START Records shown

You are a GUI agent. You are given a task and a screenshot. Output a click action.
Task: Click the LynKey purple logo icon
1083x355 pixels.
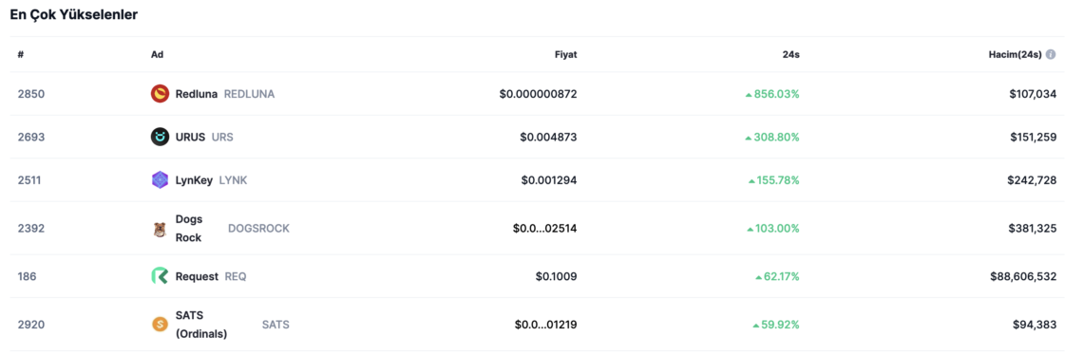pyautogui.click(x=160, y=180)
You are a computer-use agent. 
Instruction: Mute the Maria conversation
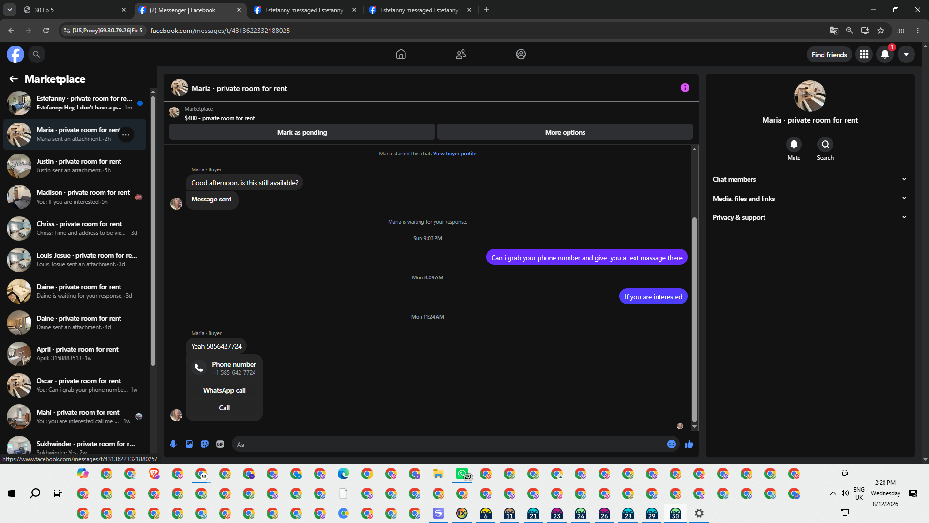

END Records shown

• _Task requirements_
Out of the entries, report each line that contains the word "agent".

• _Result of this task_
You are a GUI agent. You are given a task and a screenshot. Output a click action.
You are a computer-use agent. 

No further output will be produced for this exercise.